Yeah, this actually comes up a lot when training a tokeniser from scratch. Just because a word shows up in your training data doesn’t mean it will end up in the vocab. It depends on how the tokeniser is building things.
Even if “awesome” appears a bunch of times, it might not make it into the vocab as a full word. WordPiece tokenisers don’t just add whole words automatically. They try to balance coverage and compression, so sometimes they keep subword pieces instead.
If you want common words like that to stay intact, here are a few things you can try:
Increase vocab_size to something like 8000 or 10000. With 3000, you are going to see a lot of splits.
Lowering min_frequency might help, but only if the word is just barely making the cut.
Check the text file you're using to train. If “awesome” shows up with different casing or punctuation, like “Awesome” or “awesome,”, it might be treated as separate entries.
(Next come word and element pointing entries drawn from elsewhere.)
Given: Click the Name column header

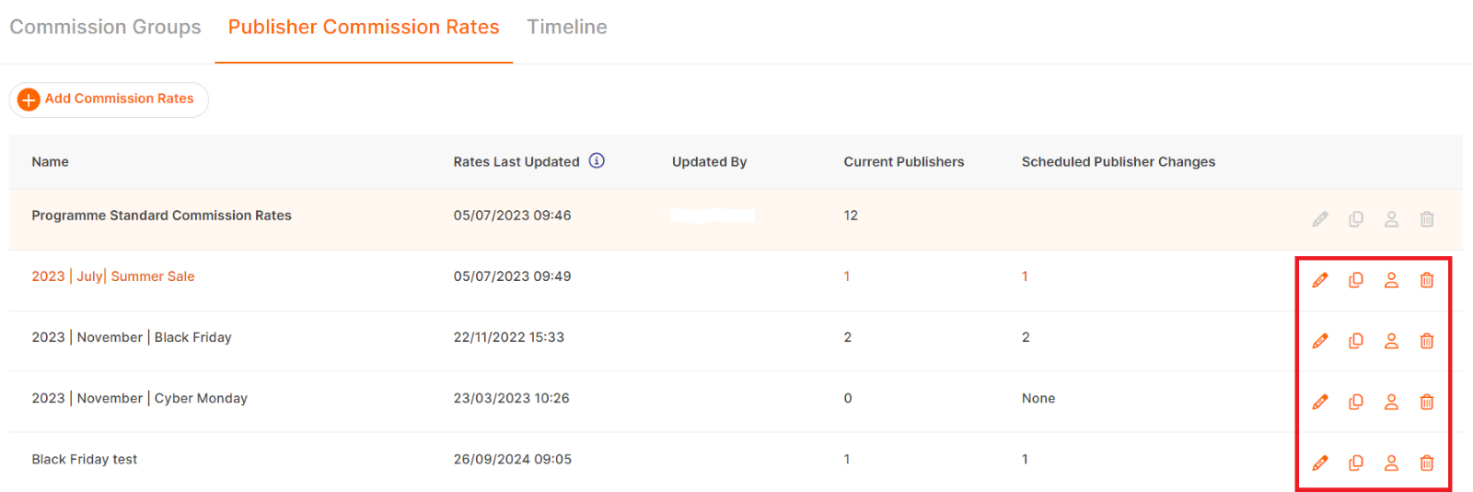Looking at the screenshot, I should pyautogui.click(x=50, y=162).
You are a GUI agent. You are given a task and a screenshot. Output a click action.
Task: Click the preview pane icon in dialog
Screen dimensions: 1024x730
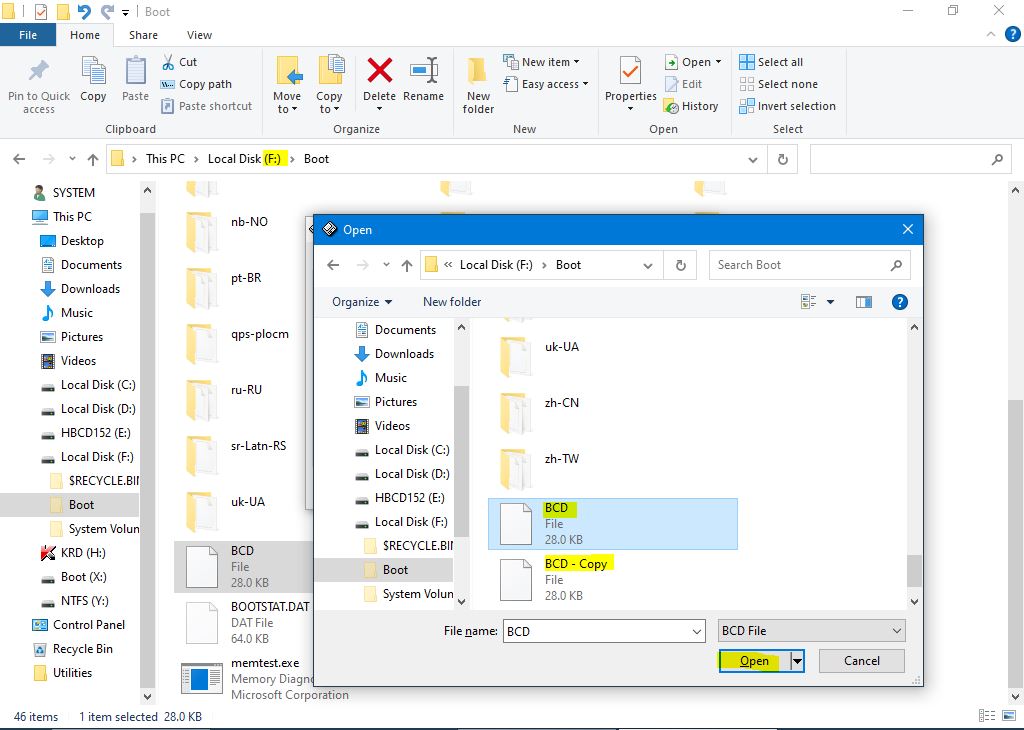coord(864,301)
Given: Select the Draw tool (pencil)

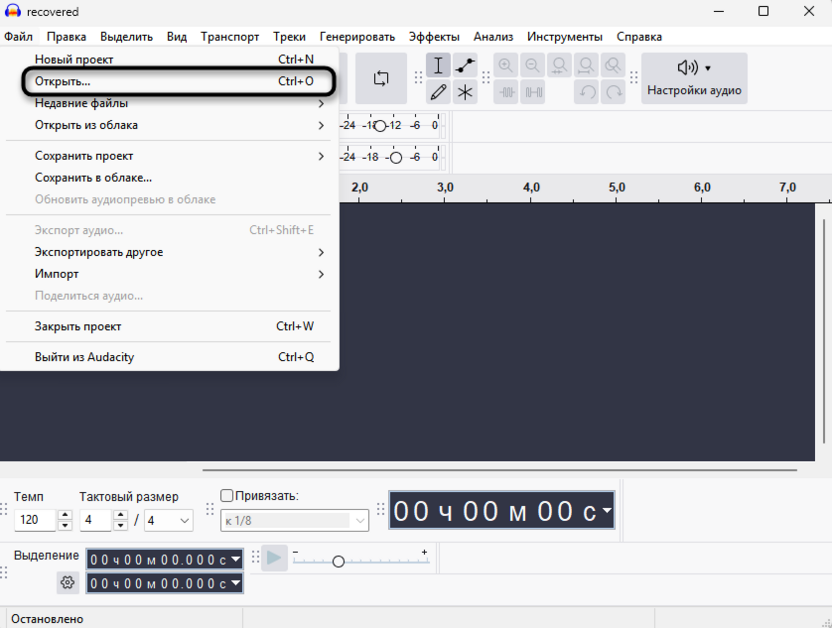Looking at the screenshot, I should [438, 92].
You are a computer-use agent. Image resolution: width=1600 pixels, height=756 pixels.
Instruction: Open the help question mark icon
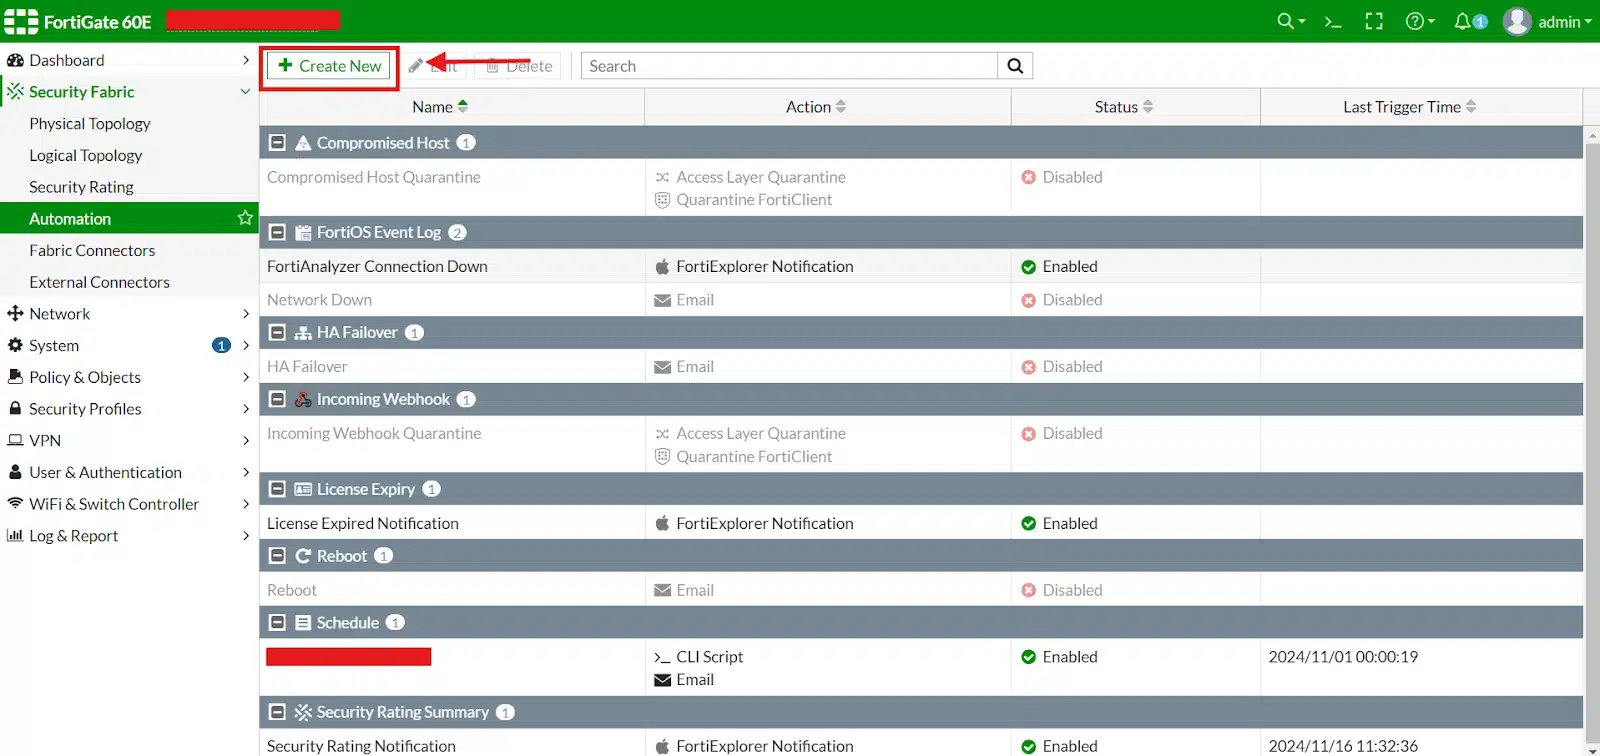pos(1414,21)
Also make sure it’s not just appearing two or three times in a sea of other data. That might not be enough for it to get included.
Another thing to be aware of is that when you load the tokeniser using BertTokenizer.from_pretrained(), it expects more than just a vocab file. It usually looks for tokenizer_config.json, special_tokens_map.json, and maybe a few others. If those aren't there, sometimes things load strangely. You could try using PreTrainedTokenizerFast instead, especially if you trained the tokeniser with the tokenizers library directly.
You can also just check vocab.txt and search for “awesome”. If it’s not in there as a full token, that would explain the split you are seeing.
Nothing looks broken in your code. This is just standard behaviour for how WordPiece handles vocab limits and slightly uncommon words. I’ve usually had better results with vocab sizes in the 8 to 16k range when I want to avoid unnecessary token splits.